I'm a bit confused about the difference between flux linkage (= BAN) and flux (=BA) I thought you could think of it in the same way (?).
Also when square coil travels through a uniform magnetic field with constant velocity, there is movement and there is a rate of flux cut per second but how come an emf is induced only when it enters and leaves the field and not when completely inside it? What's the best way to look at it, flux linking or cutting?
Thanks again
Flux linkage is BA times the number of turns in the coil, N. That's why it's BAN if there is more than one turn. The flux linking an area is BA. If there are many turns, then the same flux links all of them and the effect is additive.
The question you are referring to regarding the square coil moving across a field has come up on here many times.
The way to think of emf generation is one of two equivalent ideas. Either flux cutting or change of flux linking an area. The two give the same answer, but one is usually more sensible to use than the other for a given situation.

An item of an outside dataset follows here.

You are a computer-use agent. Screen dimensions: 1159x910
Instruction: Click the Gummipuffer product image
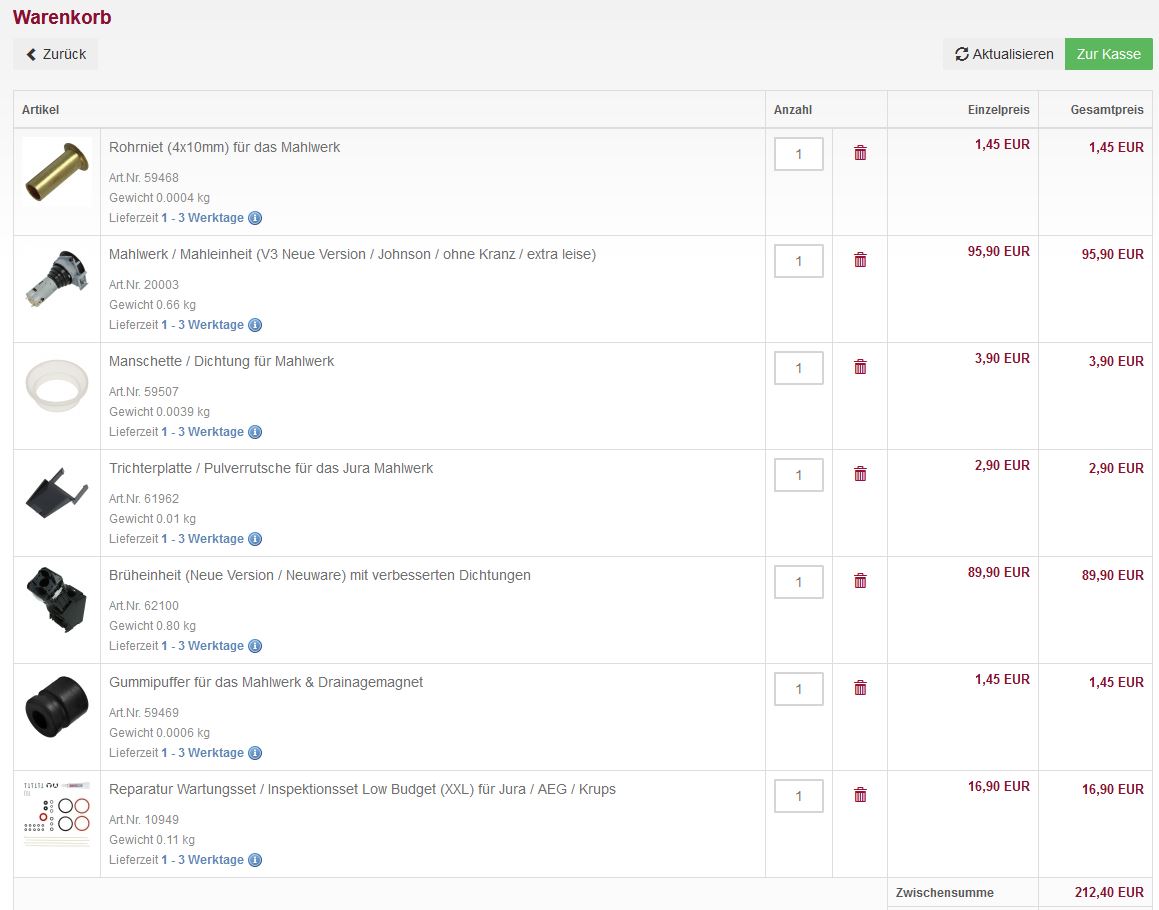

With a single wire moving through a field it is usually more useful to think in terms of the flux cutting. With a coil that has an area it is usually easier to think in terms of flux linking an area.
In the question with the square coil moving through the field, you can think in terms of the flux linking that coil's area changing as it moves further into the field. This causes an emf. When the coil is fully in the field the flux no longer changes so no emf.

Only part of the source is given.